Supervision and regulation
1 United Kingdom
1.1 The regulatory regime applying to the UK financial
services industry
The Financial Services and Markets Act 2000 (“FSMA
2000”), containing an integrated legislative framework for
regulating most of the UK financial services industry, came
into force at the end of 2001. This and subsequent
amendments established the Financial Services Authority
(the “FSA”) as the single statutory regulator responsible for
regulating deposit taking, insurance, mortgage and
investment business in the UK.
Under the FSMA 2000, businesses require the FSA's
permission to undertake specified types of activities
including entering into and carrying out contracts of
insurance; managing, dealing in or advising on,
investments; mortgage business; accepting deposits; and
issuing electronic money (‘regulated activities’). The FSA
has published detailed regulatory requirements contained
in a Handbook of Rules and Guidance.
The FSA’s statutory objectives are to maintain confidence
in, and to promote public understanding of, the UK
financial system; to secure an appropriate degree of
consumer protection; and to reduce the scope for financial
crime. In achieving these objectives, the FSA must take
account of certain ‘principles of good regulation’ which
include recognising the responsibilities of authorised firms’

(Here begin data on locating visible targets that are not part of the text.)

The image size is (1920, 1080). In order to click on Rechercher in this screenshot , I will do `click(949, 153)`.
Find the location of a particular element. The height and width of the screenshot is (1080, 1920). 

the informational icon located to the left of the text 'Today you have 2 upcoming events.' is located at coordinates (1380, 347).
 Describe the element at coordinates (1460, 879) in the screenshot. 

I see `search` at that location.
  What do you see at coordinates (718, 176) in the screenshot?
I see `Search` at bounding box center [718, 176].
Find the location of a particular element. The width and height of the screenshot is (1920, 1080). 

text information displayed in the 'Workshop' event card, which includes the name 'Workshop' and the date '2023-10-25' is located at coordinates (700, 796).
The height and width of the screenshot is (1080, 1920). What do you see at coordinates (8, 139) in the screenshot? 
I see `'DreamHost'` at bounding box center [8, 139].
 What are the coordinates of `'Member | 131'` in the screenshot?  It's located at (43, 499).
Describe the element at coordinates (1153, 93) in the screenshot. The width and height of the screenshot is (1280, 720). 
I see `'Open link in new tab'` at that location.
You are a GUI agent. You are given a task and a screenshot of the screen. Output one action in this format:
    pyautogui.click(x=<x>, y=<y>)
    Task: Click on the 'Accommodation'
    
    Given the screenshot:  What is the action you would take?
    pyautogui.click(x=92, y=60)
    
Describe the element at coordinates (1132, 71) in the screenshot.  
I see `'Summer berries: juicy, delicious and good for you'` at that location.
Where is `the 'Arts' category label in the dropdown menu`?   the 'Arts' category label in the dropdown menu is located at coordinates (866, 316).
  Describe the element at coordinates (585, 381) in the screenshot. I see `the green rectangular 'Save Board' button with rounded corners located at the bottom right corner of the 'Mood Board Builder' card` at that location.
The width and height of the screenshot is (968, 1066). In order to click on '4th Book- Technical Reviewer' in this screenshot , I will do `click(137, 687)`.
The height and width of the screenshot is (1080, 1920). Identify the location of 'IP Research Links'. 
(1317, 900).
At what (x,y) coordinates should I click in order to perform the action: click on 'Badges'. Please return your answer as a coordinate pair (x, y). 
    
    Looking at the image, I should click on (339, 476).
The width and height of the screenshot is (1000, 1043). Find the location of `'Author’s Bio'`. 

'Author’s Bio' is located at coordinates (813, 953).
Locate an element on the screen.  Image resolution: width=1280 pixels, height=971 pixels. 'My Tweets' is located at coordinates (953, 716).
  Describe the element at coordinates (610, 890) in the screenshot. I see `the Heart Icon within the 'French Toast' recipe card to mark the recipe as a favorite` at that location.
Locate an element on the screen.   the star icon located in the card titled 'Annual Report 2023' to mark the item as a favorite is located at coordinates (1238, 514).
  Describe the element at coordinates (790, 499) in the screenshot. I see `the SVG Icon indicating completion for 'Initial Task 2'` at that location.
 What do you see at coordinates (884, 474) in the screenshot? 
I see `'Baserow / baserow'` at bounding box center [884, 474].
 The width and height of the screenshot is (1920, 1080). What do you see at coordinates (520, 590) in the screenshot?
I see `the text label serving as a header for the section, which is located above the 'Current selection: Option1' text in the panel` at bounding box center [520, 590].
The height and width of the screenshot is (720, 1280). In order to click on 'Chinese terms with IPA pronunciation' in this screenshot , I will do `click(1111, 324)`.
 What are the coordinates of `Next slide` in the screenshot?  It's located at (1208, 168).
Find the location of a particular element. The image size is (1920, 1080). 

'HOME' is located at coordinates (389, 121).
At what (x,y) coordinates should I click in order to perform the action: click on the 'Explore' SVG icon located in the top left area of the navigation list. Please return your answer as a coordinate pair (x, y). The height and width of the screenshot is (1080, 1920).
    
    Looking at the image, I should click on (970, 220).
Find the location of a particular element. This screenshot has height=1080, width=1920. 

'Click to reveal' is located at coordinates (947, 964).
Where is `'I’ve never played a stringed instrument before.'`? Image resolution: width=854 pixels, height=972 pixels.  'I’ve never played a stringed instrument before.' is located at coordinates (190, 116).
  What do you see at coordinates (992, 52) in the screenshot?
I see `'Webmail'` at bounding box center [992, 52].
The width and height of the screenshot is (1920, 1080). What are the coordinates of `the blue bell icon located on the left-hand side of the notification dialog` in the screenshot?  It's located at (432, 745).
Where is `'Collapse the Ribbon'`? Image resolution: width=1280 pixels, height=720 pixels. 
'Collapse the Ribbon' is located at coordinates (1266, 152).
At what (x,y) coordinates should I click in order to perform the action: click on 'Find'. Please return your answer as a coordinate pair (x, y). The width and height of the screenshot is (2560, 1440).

own management, facilitating innovation and competition
and acting proportionately in imposing burdens on the
industry.
1.2 Authorised firms in the Group
As at 31 December 2006, 33 companies in the Group,
spanning a range of financial services sectors (banking,
insurance and investment business), are authorised to
conduct activities regulated by the FSA. These companies
are referred to as 'authorised firms'.
The FSA supervises the banking business of the UK based
banks in the Group, including The Royal Bank of Scotland,
NatWest, Coutts & Co, Ulster Bank Limited and Tesco
Personal Finance Limited.
General insurance business is principally undertaken by
companies in the RBS Insurance division, whilst life
assurance business is undertaken by Royal Scottish
Assurance plc and National Westminster Life Assurance
Limited (with the Group’s partner, the AVIVA Group) and
Direct Line Life Insurance Company Limited. Investment
management business is principally undertaken by
companies in the Retail Markets division, including Adam &
Company Investment Management Limited and Coutts &
Co Investment Management Limited, and in the Corporate
Markets division, RBS Asset Management Limited.